No one thing brings down a plane. It’s a series of small events that act like the weak link in a chain. Something small like an aircraft mechanic’s decision to buy a cheap padlock for the backyard gate. Followed by years of rain drops sliding down its shank and rusting the locking mechanism. Or a pilot, indulging in a cheeseburger on nearly every layover for most of his career. It could also be AirWave Charter’s decision to only staff their Pilatus PC-12 aircraft with one pilot.

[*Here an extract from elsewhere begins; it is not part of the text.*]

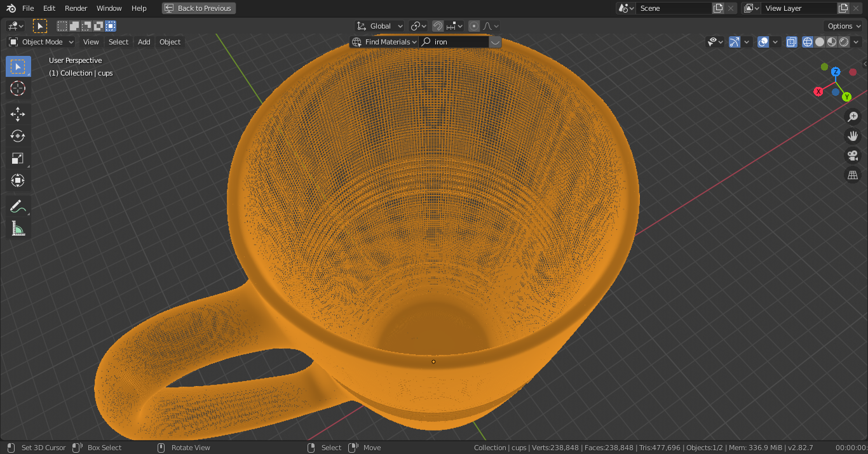868x454 pixels.
Task: Click the Back to Previous button
Action: point(200,8)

However, being cheap, unhealthy, or doing exactly what hundreds of other operators of the PC-12 do, in and of themselves, rarely matters. But, when the mechanic’s wife calls to tell him the dog got out — causing him to miss tightening a bolt on the oil pump. And then, the plane departs with an oil leak, leading to a bright red flashing “Master Warning” light and “LOW OIL” annuciator on the pilot’s dash. And sadly, for Captain Cheeseburger’s heart, it can’t take all this excitement, causing him to grab his chest and slump toward the empty first officer’s seat. If luck is when “preparation meets opportunity,” then bad luck is when unfortunate events meet, well, each other.


But flying is so much more complicated than that. Actually, there’s a saying in the industry, by people who actually understand all the moving parts and everything, and they still call flying “Pure Magic.” Because honestly, it’s baffling planes fly even when everything works perfectly! Planes are full of surprises, just like the people riding inside are full of surprises, too.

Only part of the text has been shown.